**TASK TO COMPLETE**
Copy exactly, please, each line of the data below until the line that contains "You are a computer-use agent. This" has been copied, beginning at the top.

DATA EXTRACT START

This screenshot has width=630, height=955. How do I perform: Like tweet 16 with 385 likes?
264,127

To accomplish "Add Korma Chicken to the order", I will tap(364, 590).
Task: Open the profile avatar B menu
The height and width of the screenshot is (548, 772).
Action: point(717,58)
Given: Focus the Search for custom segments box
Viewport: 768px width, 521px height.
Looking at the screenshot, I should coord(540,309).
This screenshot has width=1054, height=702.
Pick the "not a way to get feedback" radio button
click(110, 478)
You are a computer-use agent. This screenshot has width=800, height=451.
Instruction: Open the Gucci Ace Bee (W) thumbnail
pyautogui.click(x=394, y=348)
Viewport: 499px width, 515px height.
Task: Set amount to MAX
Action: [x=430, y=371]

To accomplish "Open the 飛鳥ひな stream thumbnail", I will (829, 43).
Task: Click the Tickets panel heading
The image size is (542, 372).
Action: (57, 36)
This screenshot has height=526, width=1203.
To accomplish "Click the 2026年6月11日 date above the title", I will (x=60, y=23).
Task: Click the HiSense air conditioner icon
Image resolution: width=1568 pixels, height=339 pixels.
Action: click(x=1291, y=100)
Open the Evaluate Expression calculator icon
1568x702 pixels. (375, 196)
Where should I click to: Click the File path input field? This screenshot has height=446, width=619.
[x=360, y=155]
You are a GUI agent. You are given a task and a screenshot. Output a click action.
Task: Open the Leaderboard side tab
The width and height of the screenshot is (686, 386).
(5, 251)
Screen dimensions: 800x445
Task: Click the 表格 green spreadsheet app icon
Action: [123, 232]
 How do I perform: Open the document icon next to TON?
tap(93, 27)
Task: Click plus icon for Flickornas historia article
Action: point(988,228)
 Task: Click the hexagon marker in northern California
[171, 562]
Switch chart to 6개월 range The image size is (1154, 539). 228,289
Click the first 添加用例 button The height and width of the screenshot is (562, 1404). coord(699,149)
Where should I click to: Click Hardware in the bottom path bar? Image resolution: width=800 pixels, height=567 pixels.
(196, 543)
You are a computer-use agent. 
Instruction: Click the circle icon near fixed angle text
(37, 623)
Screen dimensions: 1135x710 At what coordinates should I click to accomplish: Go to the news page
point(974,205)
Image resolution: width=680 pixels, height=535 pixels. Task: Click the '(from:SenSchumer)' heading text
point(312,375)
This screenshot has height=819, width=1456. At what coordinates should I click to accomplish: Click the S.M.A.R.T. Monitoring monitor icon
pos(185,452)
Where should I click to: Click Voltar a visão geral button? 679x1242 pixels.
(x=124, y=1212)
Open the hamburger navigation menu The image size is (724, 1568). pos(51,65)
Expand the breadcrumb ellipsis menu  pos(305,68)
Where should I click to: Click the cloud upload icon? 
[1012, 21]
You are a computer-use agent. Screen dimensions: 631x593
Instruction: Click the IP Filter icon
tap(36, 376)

DATA EXTRACT END

**SOLUTION TO THE EXERCISE**
This screenshot has width=630, height=955. How do I perform: Like tweet 16 with 385 likes?
264,127

To accomplish "Add Korma Chicken to the order", I will tap(364, 590).
Task: Open the profile avatar B menu
The height and width of the screenshot is (548, 772).
Action: point(717,58)
Given: Focus the Search for custom segments box
Viewport: 768px width, 521px height.
Looking at the screenshot, I should coord(540,309).
This screenshot has width=1054, height=702.
Pick the "not a way to get feedback" radio button
click(110, 478)
You are a computer-use agent. This screenshot has width=800, height=451.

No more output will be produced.